1. How many different movies are contained in `movie_genre_df`?
  
Possible answers
  
- [ ] 50
- [x] 21
- [ ] 11
  
Solution
  
```python
print(movie_genre_df.name.nunique())
```
  
2. Get the rows in `movie_genre_df` which have a name equal to `Toy Story` and save this as `toy_story_genres`.
3. Transform `movie_genre_df` to a table called `movie_cross_table`.
4. Assign the subset of `movie_cross_table` that contains `Toy Story` to the variable `toy_story_genres_ct` and inspect the results.

In [3]:
# Load dataset
movie_genre_df = pd.read_csv('../_datasets/movie_genre_small.csv')
print(movie_genre_df.shape)
movie_genre_df.head()

(50, 2)


Unnamed: 0,name,genre_list
0,Toy Story,Adventure
1,Toy Story,Animation
2,Toy Story,Children
3,Toy Story,Comedy
4,Toy Story,Fantasy


In [4]:
# Select only the rows with values in the name column equal to Toy Story
toy_story_genres = movie_genre_df[movie_genre_df.name == 'Toy Story']

# Inspect the subset
print(toy_story_genres)

        name genre_list
0  Toy Story  Adventure
1  Toy Story  Animation
2  Toy Story   Children
3  Toy Story     Comedy
4  Toy Story    Fantasy


In [6]:
# Select only the rows with values in the name column equal to Toy Story
toy_story_genres = movie_genre_df[movie_genre_df['name'] == 'Toy Story']

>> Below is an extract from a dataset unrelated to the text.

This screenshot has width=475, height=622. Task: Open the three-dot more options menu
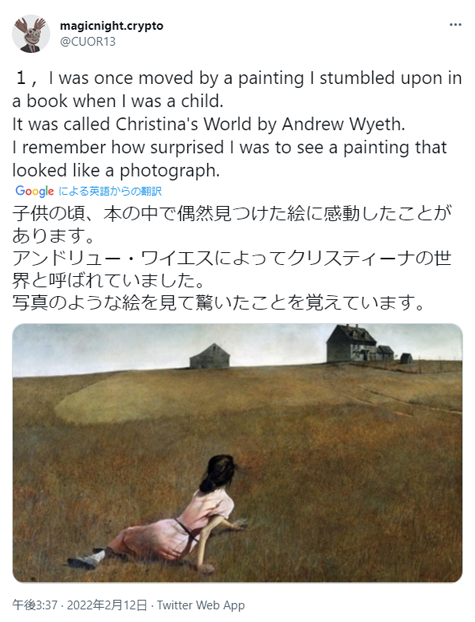455,25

# Create cross-tabulated DataFrame from name and genre_list columns
movie_cross_table = pd.crosstab(movie_genre_df['name'], movie_genre_df['genre_list'])

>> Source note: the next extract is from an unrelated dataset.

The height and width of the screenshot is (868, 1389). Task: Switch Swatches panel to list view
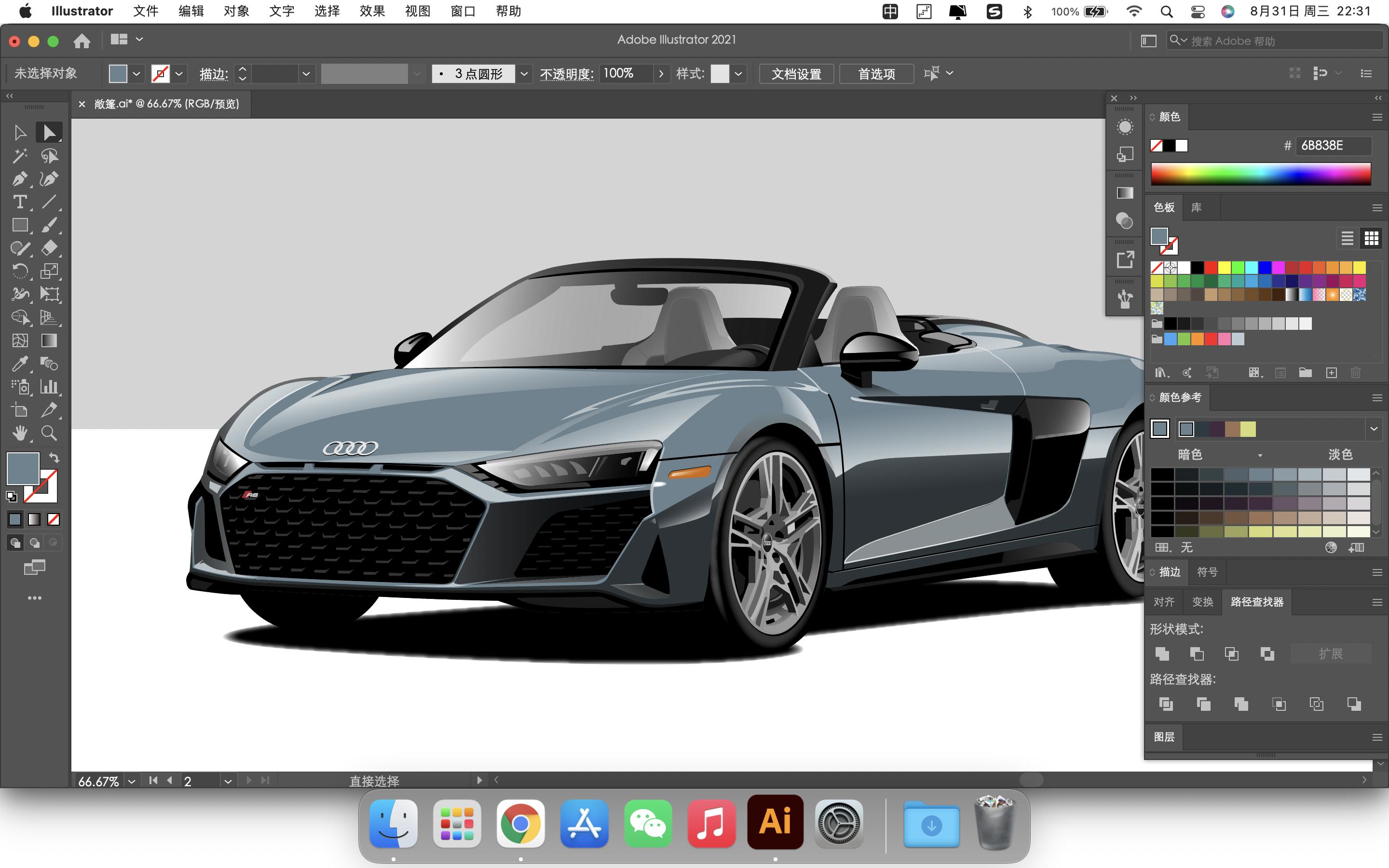coord(1347,238)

# Select only the rows with Toy Story as the index
toy_story_genres_ct = movie_cross_table[movie_cross_table.index == 'Toy Story']
toy_story_genres_ct

genre_list,Action,Adventure,Animation,Children,Comedy,Crime,Drama,Fantasy,Horror,Romance,Thriller
name,Unnamed: 1_level_1,Unnamed: 2_level_1,Unnamed: 3_level_1,Unnamed: 4_level_1,Unnamed: 5_level_1,Unnamed: 6_level_1,Unnamed: 7_level_1,Unnamed: 8_level_1,Unnamed: 9_level_1,Unnamed: 10_level_1,Unnamed: 11_level_1
Toy Story,0,1,1,1,1,0,0,1,0,0,0


Good work! This newly formatted table with a vector contained in a row per movie and a column per feature will allow you to calculate distances and similarities between movies.